THERE was barely a road that went untravelled during the early ’90s as the Clarke family followed Down the length and breadth of the country.

After games, standing outside changing rooms or in car parks waiting to catch a glimpse of men who would ascend the steps of the Hogan Stand twice in the space of four years – these are the days when dreams are born.

John Clarke, like so many aspiring young footballers in Down during the glorious early Nineties, wanted to be just like Gregory McCartan from nearby Ballymartin. Or Mickey Linden out the road in Mayobridge. Brian Burns. ‘Wee James’.

Many times he imagined what it must be like to share a changing room with his heroes, to run out onto a football field side by side.

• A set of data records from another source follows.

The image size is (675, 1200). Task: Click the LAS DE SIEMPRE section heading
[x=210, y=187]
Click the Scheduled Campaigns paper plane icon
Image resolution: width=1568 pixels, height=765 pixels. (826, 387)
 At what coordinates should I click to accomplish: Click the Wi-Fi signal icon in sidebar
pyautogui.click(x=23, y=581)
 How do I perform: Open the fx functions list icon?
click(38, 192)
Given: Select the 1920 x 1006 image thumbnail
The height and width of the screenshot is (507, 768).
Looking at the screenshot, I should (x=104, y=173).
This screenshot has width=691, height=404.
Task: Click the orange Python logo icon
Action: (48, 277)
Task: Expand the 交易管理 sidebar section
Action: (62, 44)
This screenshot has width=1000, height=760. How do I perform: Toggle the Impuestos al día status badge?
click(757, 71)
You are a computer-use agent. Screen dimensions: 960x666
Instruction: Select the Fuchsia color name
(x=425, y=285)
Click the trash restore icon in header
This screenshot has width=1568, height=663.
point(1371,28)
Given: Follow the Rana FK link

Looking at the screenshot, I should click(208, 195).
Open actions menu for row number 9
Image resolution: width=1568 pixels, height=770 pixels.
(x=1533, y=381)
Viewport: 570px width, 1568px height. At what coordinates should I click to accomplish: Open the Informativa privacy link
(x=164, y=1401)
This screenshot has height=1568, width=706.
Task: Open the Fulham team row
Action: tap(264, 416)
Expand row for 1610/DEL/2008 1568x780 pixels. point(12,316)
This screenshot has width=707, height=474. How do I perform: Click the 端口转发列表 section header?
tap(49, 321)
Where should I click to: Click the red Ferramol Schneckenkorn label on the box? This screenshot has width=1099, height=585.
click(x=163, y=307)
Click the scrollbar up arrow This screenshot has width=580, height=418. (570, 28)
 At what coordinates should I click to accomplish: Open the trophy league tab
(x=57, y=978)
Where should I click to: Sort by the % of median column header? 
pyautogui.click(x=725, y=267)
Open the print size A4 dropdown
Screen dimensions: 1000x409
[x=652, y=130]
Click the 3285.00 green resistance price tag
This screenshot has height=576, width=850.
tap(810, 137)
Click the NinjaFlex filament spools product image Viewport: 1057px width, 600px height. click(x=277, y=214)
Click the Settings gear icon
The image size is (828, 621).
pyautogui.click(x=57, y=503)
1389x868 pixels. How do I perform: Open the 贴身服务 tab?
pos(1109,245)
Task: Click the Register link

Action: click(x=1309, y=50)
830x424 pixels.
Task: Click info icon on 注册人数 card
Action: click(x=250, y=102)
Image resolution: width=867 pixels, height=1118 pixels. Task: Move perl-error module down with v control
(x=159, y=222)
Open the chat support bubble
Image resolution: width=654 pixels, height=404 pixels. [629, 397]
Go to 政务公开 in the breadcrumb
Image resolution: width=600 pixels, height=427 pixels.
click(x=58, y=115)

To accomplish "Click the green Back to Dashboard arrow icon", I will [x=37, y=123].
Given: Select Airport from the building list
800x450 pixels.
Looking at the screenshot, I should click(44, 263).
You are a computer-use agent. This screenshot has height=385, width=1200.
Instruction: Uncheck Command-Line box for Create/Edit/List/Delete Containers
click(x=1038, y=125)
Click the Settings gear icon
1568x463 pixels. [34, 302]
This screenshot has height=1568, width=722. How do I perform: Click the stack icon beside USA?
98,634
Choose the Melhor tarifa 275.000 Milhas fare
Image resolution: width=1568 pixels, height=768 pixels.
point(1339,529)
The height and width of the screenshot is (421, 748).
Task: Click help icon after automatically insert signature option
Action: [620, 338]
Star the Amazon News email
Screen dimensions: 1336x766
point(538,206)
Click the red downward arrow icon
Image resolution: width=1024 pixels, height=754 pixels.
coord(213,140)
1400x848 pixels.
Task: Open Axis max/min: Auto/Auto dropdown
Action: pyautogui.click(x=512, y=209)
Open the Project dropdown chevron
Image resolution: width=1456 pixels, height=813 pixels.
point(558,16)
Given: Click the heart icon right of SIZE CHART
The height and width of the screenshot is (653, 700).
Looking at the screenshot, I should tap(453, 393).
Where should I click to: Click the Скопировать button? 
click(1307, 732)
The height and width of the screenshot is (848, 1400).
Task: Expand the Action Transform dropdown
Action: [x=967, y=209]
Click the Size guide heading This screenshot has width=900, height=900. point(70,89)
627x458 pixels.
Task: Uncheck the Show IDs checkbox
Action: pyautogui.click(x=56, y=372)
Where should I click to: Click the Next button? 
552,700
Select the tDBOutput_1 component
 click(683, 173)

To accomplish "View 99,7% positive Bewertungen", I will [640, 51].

Fast forward to May 2001, an 18-year-old Clarke is studying for his A-levels at St Louis’ Grammar in Kilkeel when the phone rings. It’s Pete McGrath, just weeks before the Ulster Championship opener against Cavan.

Down were coming off an Ulster final hammering at the hands of an up-and-coming Armagh the same year Clarke and his minor team-mates landed the Tom Markham Cup, before becoming Antrim’s first provincial victims since 1982 in 2000.

The mood music around the county wasn’t good and, for McGrath, an upturn in fortunes couldn’t happen quickly enough.

“All those men, including Pete, were heroes to me - still are,” says Clarke.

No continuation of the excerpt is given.